*** Opening of PROVIDED MATERIAL ***

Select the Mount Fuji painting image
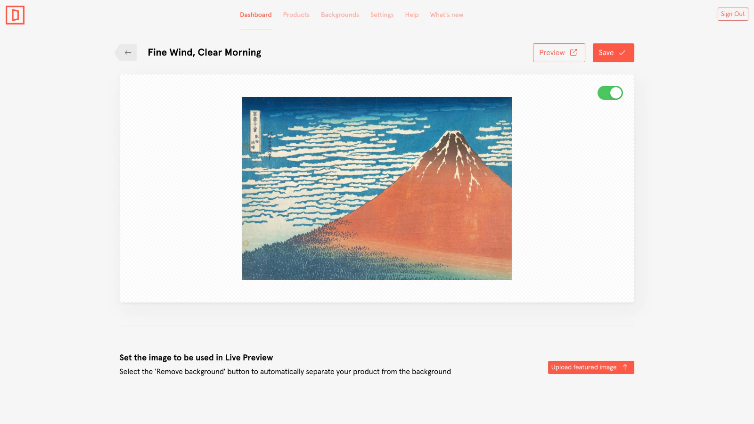The width and height of the screenshot is (754, 424). [377, 188]
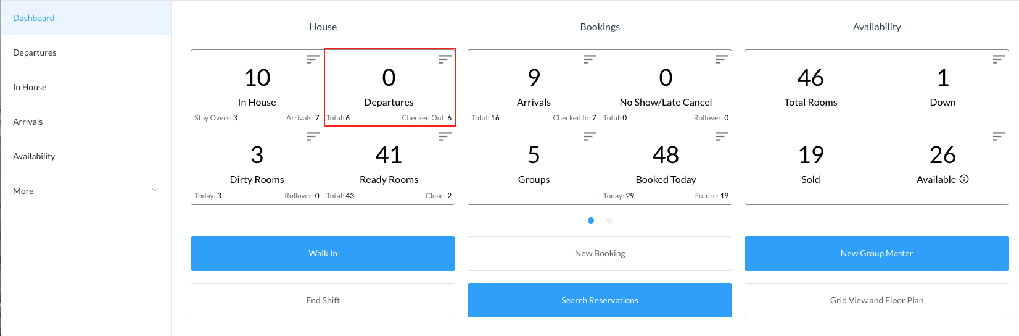Expand the More sidebar menu chevron
Image resolution: width=1019 pixels, height=336 pixels.
point(155,190)
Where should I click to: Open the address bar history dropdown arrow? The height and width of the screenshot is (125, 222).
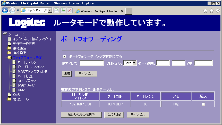pos(50,10)
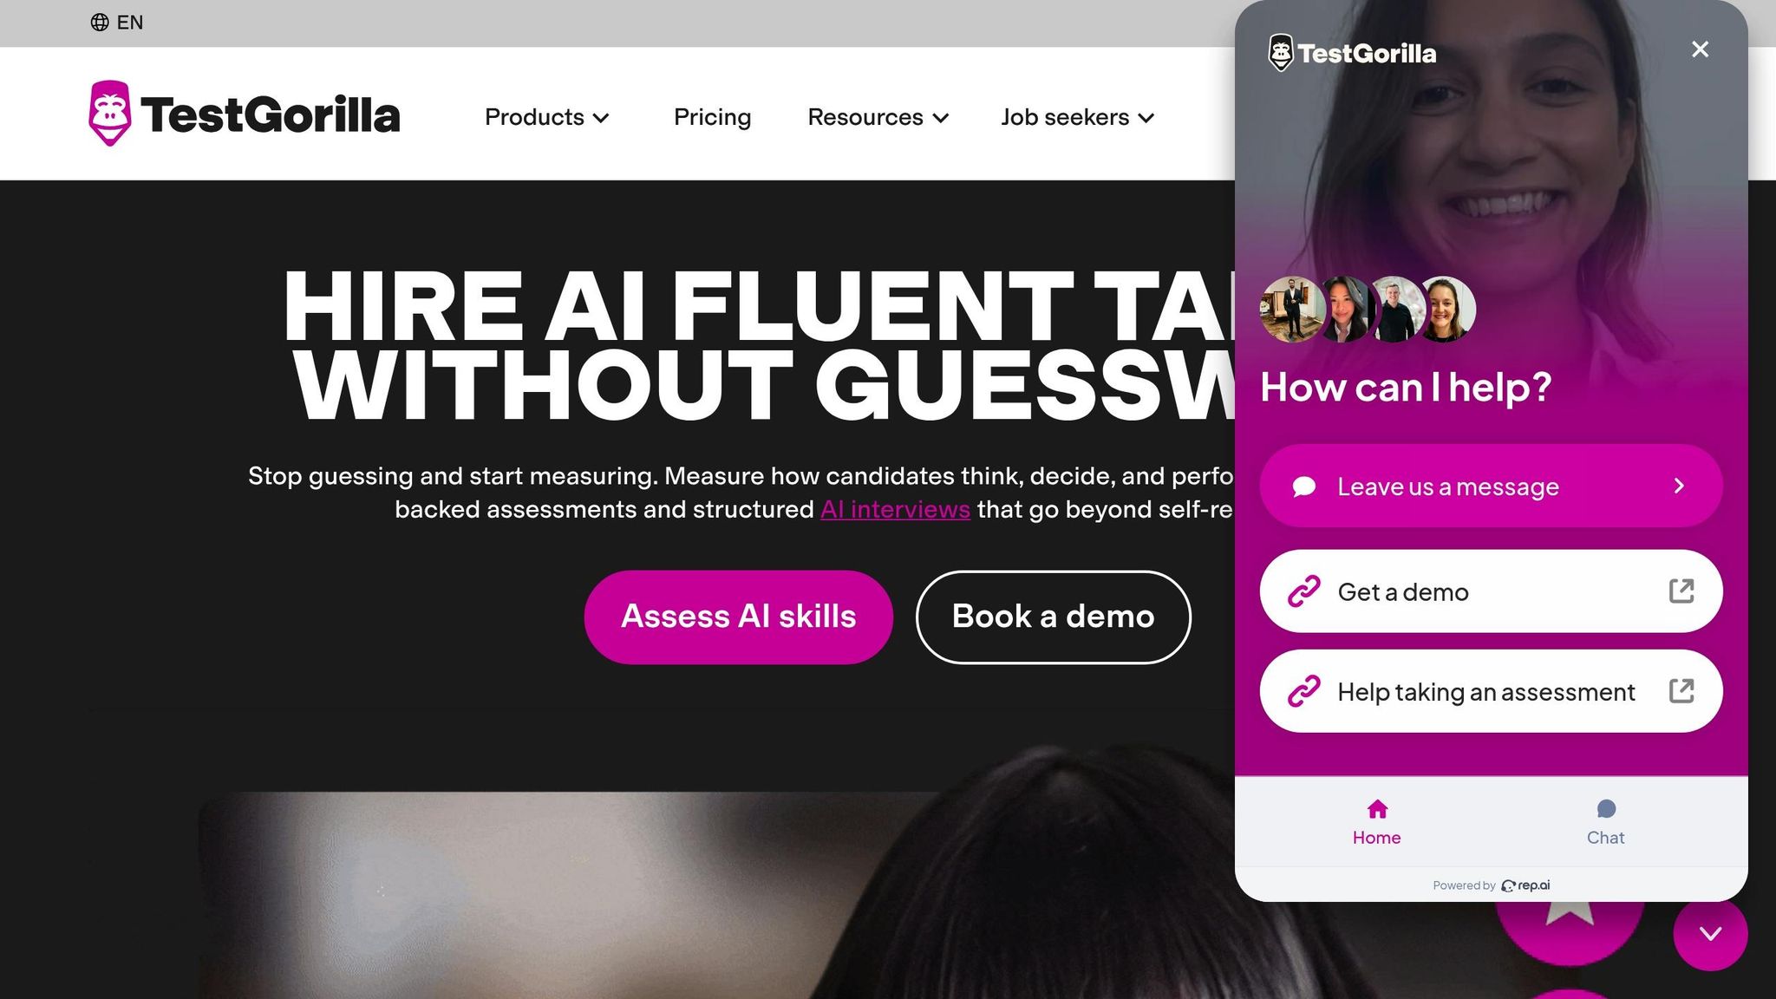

*** Close of PROVIDED MATERIAL ***

* PROBLEM TO WORK ON *
Write out every entry above exactly as it stands, minus the pictures.

* TASK SOLUTION *
Select the Mount Fuji painting image
The width and height of the screenshot is (754, 424). [377, 188]
Expand the More sidebar menu chevron
Image resolution: width=1019 pixels, height=336 pixels.
point(155,190)
Where should I click to: Open the address bar history dropdown arrow? The height and width of the screenshot is (125, 222).
pos(50,10)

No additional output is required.